[Requirements]
**1.** Answer the following questions using the page on the Mel's Drive-In redevelopment.
(a) How many residential units would the proposed building contain?
(b) Which firm designed the proposed four-story building?
(c) Which bus route does one commenter describe as having a stop at nearly every block?
**2.** From the page on the Mel's Drive-In redevelopment, list every street that a commenter offers as an example of a subway making the street above it worse.

===== Document extract =====

3355 Geary Site

While the redevelopment of the Mel’s Drive-In on Geary Boulevard has yet to be approved or permitted, the necessary Environmental Review for the project, a precursor to its approval, is underway and appears to be nearing completion.

As proposed, the diner will be razed and a four-story building designed by Ian Birchall and Associates, with 23 residential units over ground floor retail along Geary and Beaumont, and parking for 33 cars, will rise across the Inner Richmond District parcel at 3355 Geary.

3355 Geary Rendering

55 thoughts on “Redevelopment Of Mel’s Drive-In Moving Forward”
  1. Wonder how long before the “too many parking spots” comments.

    Looks like a decent building, though. Nothing to rave about, but nothing too ghastly.

    1. Nothing to rave about. In fact, it’s the default design for buildings all over the city.
      Not too modern. Not too old-fashioned. Not too individual. Not too ugly. Yawn.

    1. I don’t know the current status, but there had been previous discussion of making planned commercial space on the ground floor available to Mel’s following construction.

          1. Geary is a dump. 3rd-rate restaurants and mattress stores and auto body shops. For *the* major east-west arterial in the northern half of San Francisco, that’s a pitiful joke, and Geary desperately needs revitalization.

          2. It’s a traffic sewer, much like Lombard.

            The “vital” parts of the Geary corridor are 1-3 blocks away from Geary itself. This isn’t uncommon in other areas of the city, not sure why Geary should be different.

        1. Eh, there’s nothing that says a subway revitalizes anything in the Bay Area. In fact, one could argue that a subway makes the street above them worse. See: Market St., Mission St., Broadway in Oakland.

          1. Yes, an open trench for 10 years (cut and cover) does make the stuff above worse. That did kill Market Street. However today we do have TBMs which, while not perfect, allow tunneling beneath the street without such a disruption.

            We do badly need subsurface transportation in this city no matter how much SFMTA sticks their fingers in their ears. Frankly anything underground would help, even an expressway with only a couple exits, but ideally a subway of course would be the same solution. It’s just ridiculous that it takes an hour to get from one side of such a tiny city, to the other. More if you rely on the insanely stupid 38 bus route, which has a stop at nearly every block. There is an “L” route of course but frankly the 38 buses and drivers should be diverted into service of the 38L to alleviate crowding and too-infrequent service.

===== Given information =====

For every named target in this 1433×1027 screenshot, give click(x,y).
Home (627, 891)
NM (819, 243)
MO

=====

[Per-task answers]
**1.**
(a) 23
(b) Ian Birchall and Associates
(c) The 38

**2.**
- Market St.
- Mission St.
- Broadway in Oakland